## Your objective:
Extract each line of the listing below that contains the string "stable". The match is case-sensitive.

[Stored data]
((

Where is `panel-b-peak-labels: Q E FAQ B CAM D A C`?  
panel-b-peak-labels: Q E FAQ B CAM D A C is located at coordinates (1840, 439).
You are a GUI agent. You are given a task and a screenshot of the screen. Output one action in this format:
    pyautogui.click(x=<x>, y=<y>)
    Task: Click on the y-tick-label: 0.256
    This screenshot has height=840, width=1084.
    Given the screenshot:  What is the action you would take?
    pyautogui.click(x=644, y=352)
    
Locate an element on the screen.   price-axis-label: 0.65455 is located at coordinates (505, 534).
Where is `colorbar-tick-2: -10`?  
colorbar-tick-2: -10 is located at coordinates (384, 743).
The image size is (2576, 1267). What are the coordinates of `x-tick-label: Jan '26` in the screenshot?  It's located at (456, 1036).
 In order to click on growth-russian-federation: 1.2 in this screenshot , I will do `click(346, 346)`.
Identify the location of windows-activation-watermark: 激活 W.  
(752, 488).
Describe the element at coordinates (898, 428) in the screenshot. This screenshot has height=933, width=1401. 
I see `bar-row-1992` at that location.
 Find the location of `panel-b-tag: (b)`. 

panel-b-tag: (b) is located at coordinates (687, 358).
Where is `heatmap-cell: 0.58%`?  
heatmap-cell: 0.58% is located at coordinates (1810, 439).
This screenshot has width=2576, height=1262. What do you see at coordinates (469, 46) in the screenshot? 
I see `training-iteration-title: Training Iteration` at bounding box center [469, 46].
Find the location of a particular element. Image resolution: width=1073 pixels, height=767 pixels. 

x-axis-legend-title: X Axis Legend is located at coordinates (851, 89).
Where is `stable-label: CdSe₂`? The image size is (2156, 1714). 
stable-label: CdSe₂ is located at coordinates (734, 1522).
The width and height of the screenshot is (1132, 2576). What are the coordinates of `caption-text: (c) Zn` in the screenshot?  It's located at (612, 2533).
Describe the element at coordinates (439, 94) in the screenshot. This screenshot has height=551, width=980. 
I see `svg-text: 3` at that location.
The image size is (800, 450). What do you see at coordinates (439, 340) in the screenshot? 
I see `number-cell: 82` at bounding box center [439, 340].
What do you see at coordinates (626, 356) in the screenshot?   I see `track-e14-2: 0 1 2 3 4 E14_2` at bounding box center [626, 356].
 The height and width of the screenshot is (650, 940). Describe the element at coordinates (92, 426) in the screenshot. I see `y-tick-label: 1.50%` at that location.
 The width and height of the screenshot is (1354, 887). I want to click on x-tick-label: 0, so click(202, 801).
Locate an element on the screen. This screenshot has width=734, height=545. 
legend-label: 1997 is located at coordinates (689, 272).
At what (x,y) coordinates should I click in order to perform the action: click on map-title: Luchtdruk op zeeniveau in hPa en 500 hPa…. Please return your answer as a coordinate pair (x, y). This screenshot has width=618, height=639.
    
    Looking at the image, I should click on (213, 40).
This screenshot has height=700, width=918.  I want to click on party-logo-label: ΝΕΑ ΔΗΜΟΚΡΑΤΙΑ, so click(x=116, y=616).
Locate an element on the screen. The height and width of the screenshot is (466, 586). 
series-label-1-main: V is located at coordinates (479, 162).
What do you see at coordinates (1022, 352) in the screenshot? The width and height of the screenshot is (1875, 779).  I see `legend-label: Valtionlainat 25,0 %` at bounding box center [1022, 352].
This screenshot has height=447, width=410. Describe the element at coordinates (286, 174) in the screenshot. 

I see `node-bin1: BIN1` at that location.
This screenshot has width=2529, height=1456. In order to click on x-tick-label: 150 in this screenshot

))

## Answer to this problem:
Where is `stable-label: CdSe₂`? The image size is (2156, 1714). 
stable-label: CdSe₂ is located at coordinates (734, 1522).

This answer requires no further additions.